Architecture: telemetry – having all registered and automatized to understand “where” is every application and keep tracking
When the applications start growing, and the hardware and resources to be operated increase, telemetry practices will be mandatory. An example: an application who runs 10 microservices, and each one of them is distributed on 5 machines. When a problem happens, its impossible to access each one of the 50 machines looking for where the failure happened. To solve that problem, some proactive and reactive actions can be taken. Below are some examples:
- Reactive: programmatically make the application to detect the problem and create a ticket for the DBA team to analyze;
- Proactive: programmatically make the application to detect one software failure and take actions to solve it. Example: check the service health that are inside one bigger, and detail it until finding that the problem root is a database who stopped responding. Restarting this database and creating a register to a deeper analysis by a human, can be something automatic.

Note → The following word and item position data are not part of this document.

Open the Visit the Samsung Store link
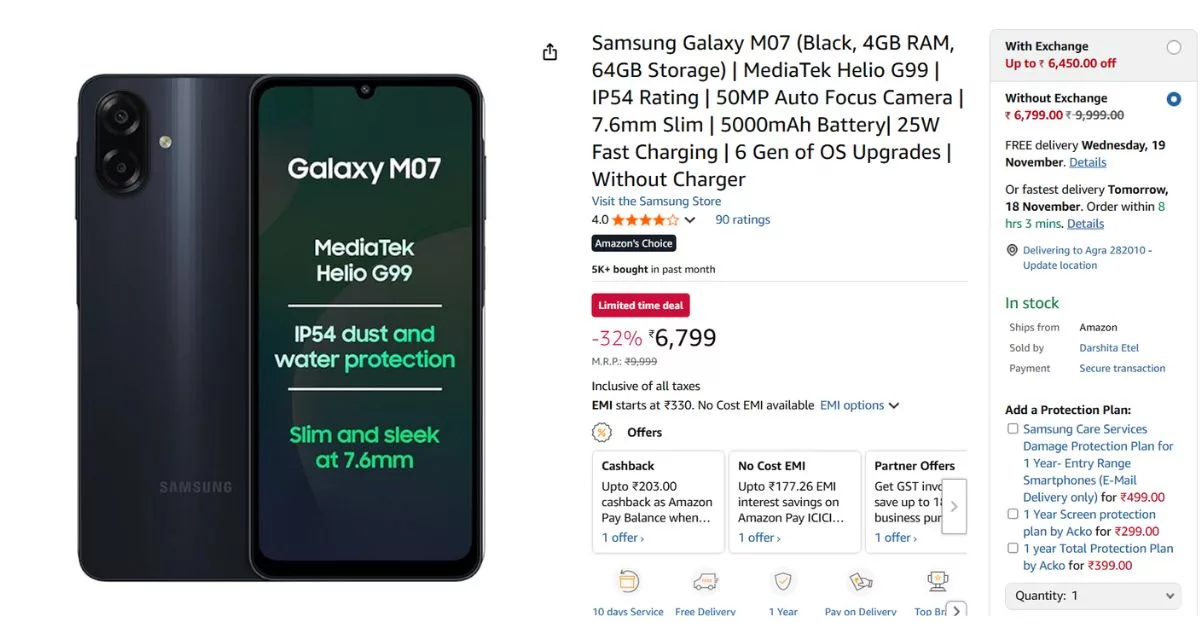The image size is (1200, 628). pos(656,200)
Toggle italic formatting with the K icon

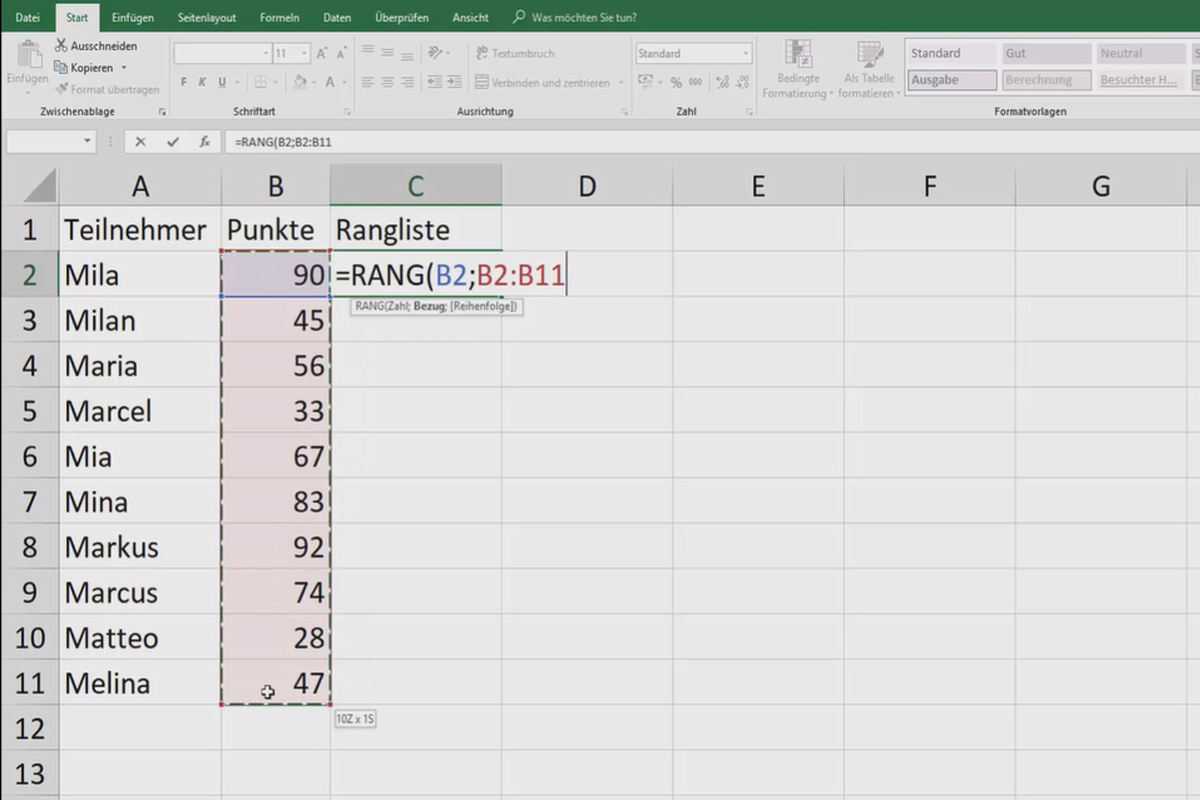202,82
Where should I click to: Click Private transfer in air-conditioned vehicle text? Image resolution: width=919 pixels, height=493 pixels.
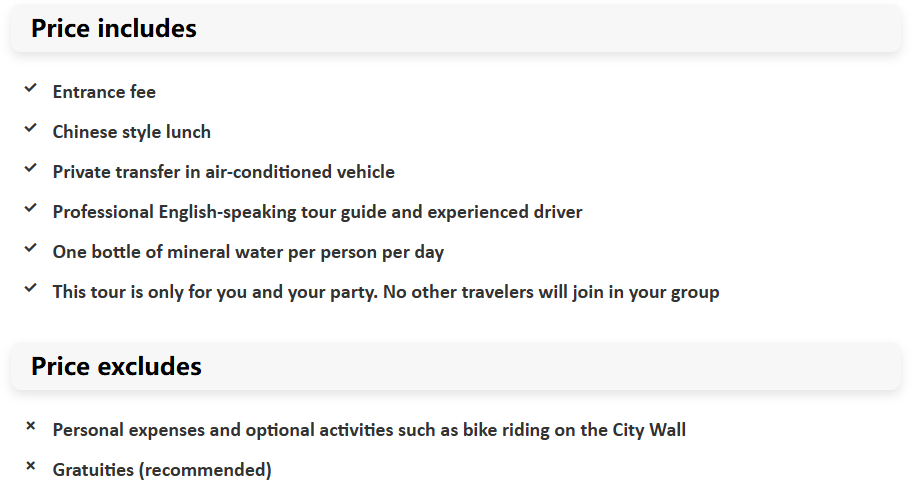(224, 172)
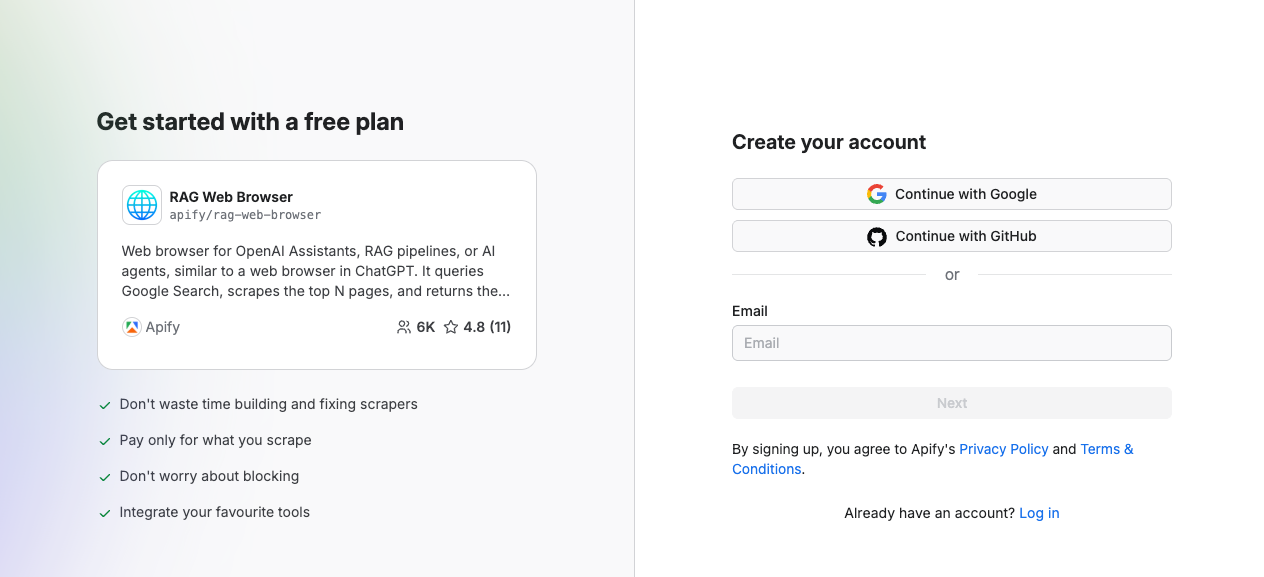
Task: Click the Next button
Action: tap(951, 402)
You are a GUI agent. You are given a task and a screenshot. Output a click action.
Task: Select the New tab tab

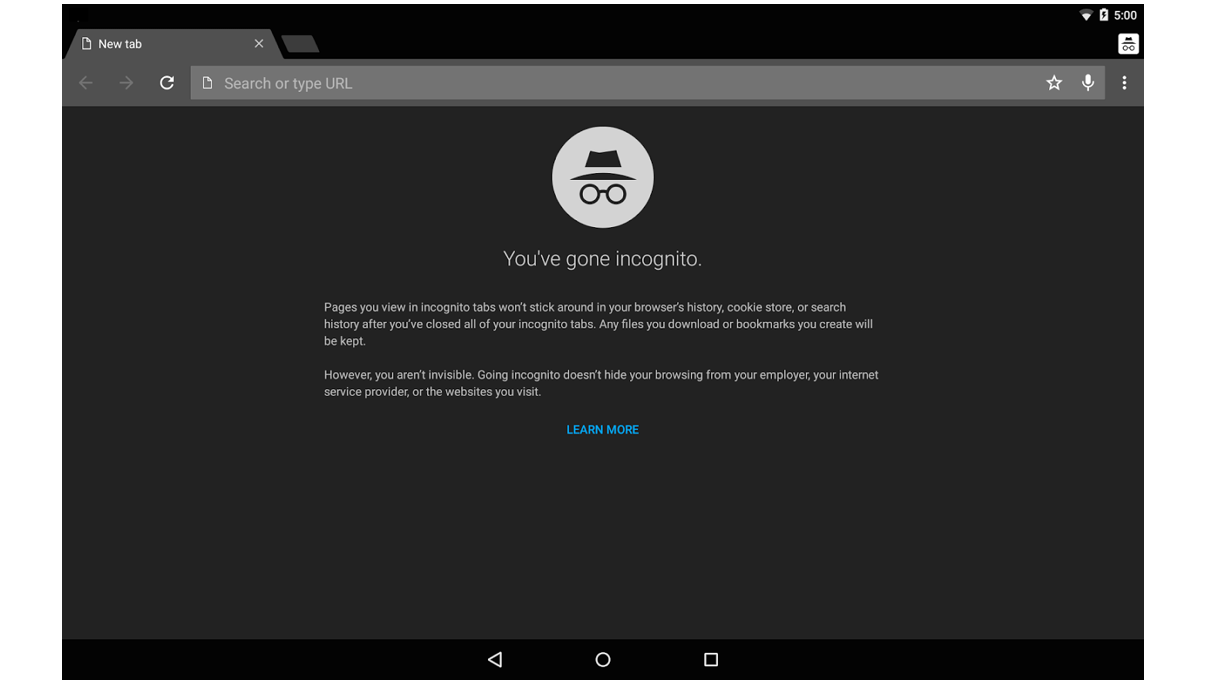pyautogui.click(x=160, y=43)
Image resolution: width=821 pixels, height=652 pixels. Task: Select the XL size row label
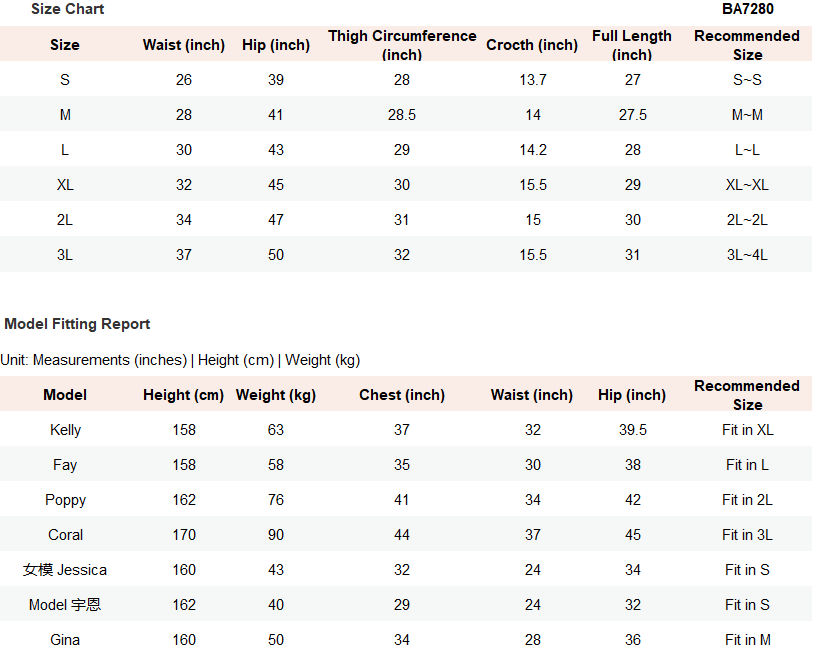pos(65,185)
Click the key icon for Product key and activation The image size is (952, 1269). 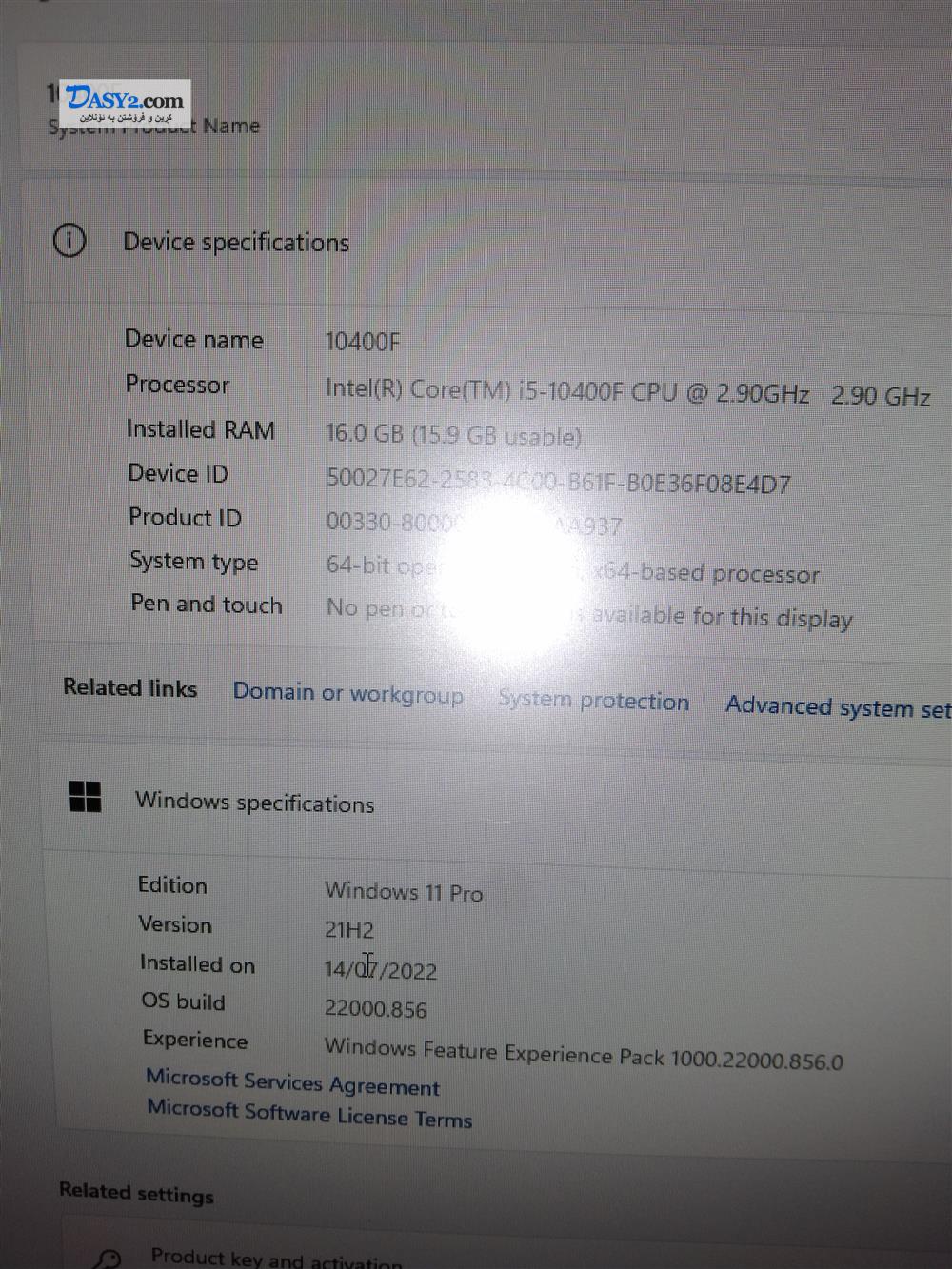tap(109, 1259)
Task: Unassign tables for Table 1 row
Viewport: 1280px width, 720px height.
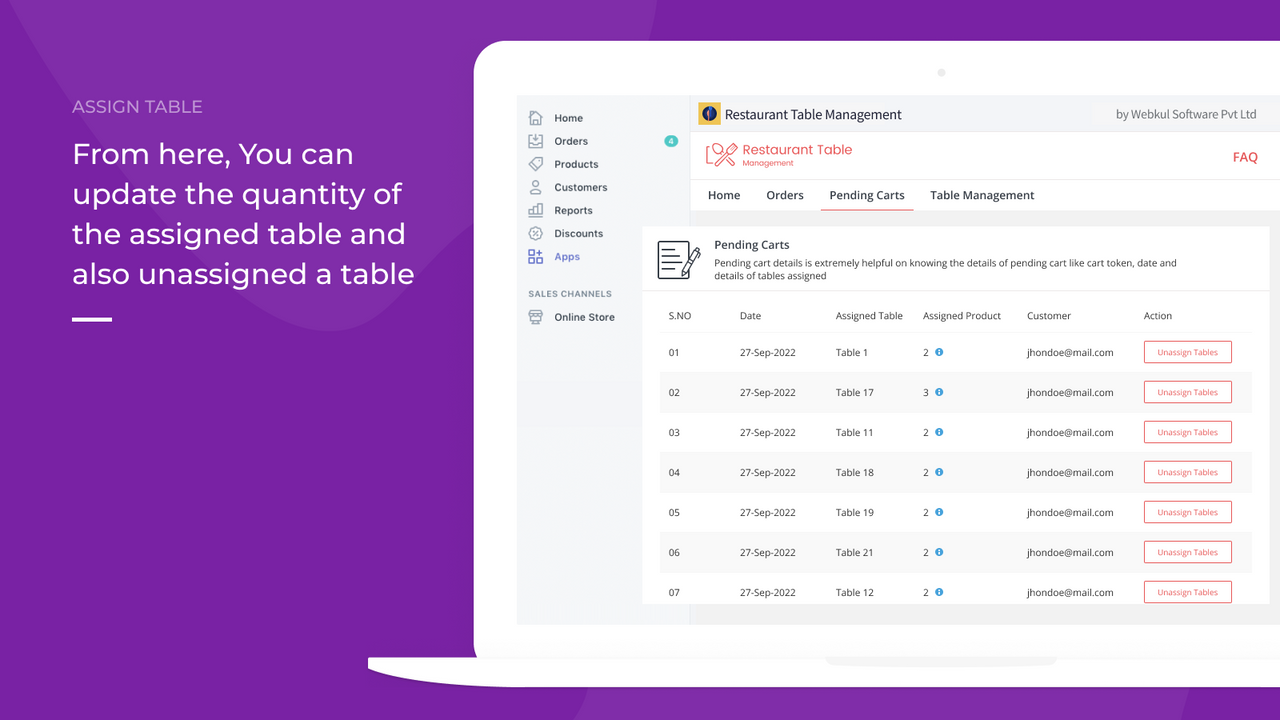Action: 1187,352
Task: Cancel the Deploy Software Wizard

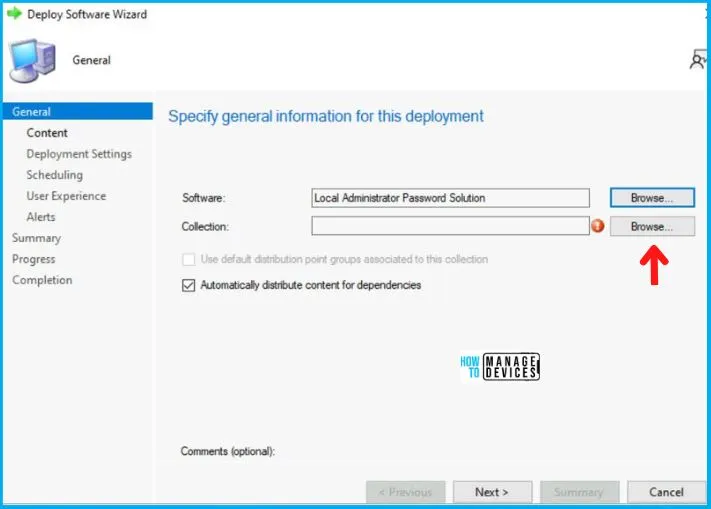Action: [665, 492]
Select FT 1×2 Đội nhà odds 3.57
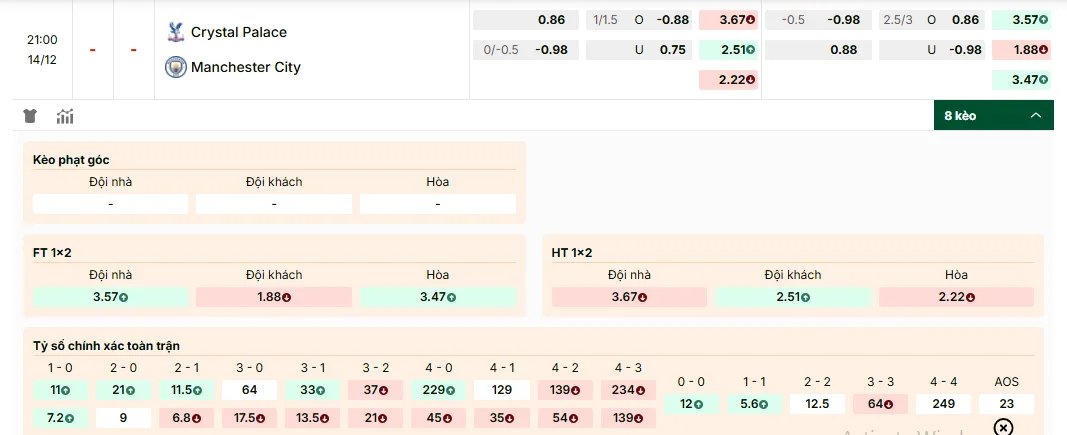 (x=110, y=297)
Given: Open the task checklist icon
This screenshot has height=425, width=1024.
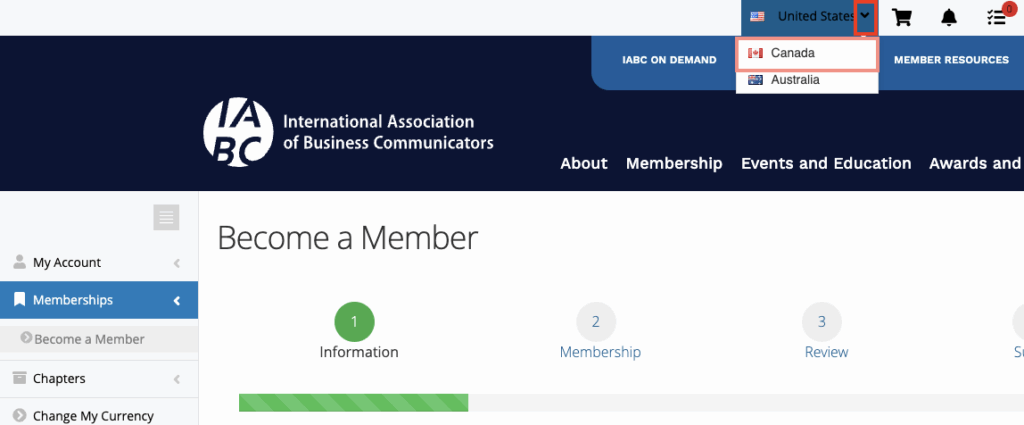Looking at the screenshot, I should [995, 17].
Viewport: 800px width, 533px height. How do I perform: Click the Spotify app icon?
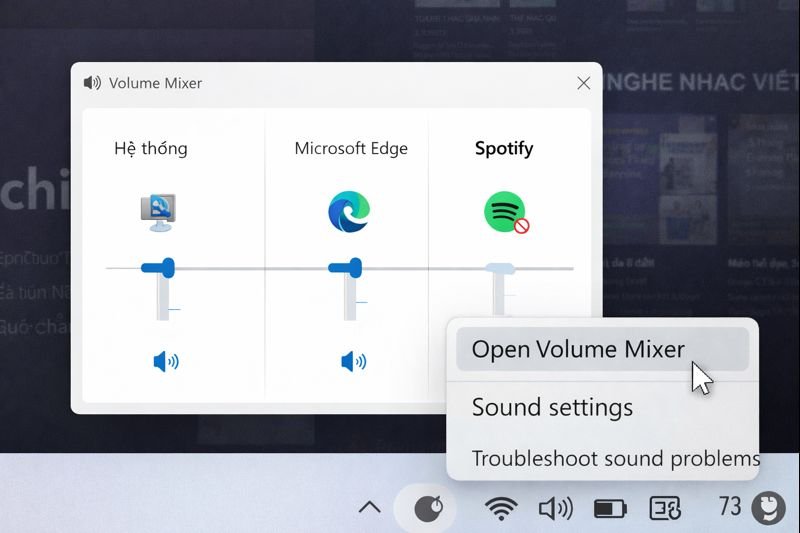click(x=505, y=212)
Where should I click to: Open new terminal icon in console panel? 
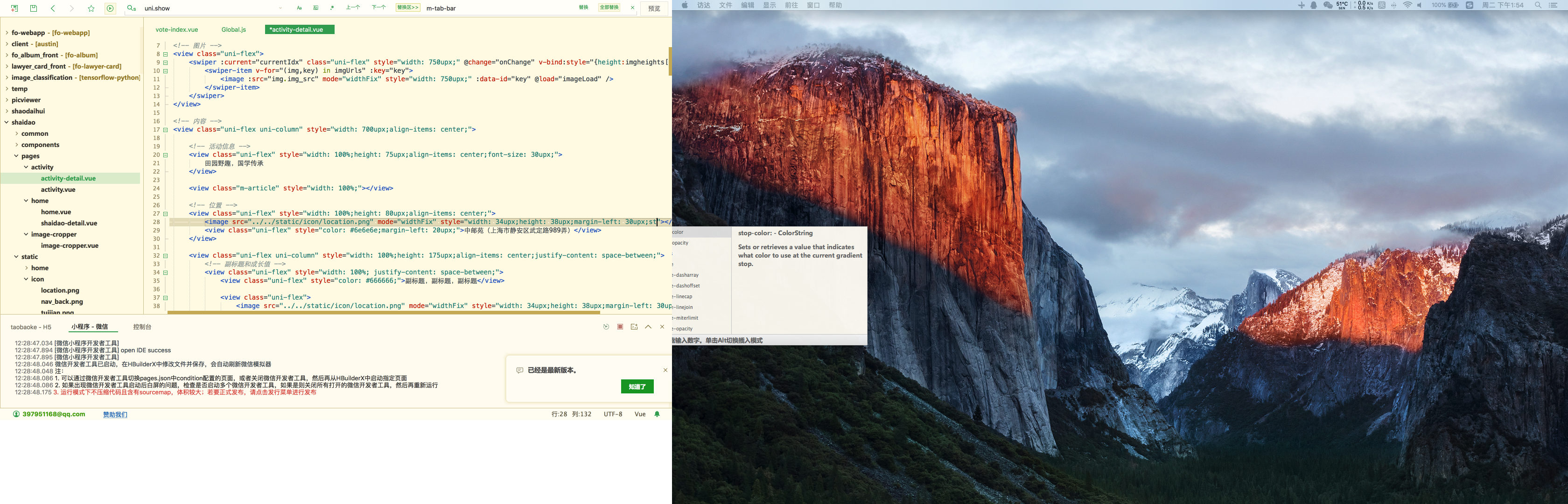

- Reactive: register, in one single location, all the application logs. This way, when it’s needed to add a software engineer to investigate the problem, he will access one single place, and not those 50 instances.
- Reactive: identify that the hardware usage of one specific service is beyond its regular average and warn about what can be a hacker attack.
Whenever a cloud move is planned or is on going, the latency subject is at the table. It will always exist. But its necessary to check the business adherence and ways to avoid the latency to affect the system:
- Latency between request and response, for AS-IS migrations:
For systems which only distribute information, a CDN configuration may be the complete solution. For systems who have transaction situations, maybe its needed to keep them at close datacenters or check architecture practices.
- Latency within the application:
If there is a lot of available microservices, in many instances, different databases with decentralized information, and more than on cloud involved, beyond the client-server latency, there will be latency internally on the application. The latency has to be checked through architecture practices. Cache, queues, etc, can be used to prevent it from frustrating the end user.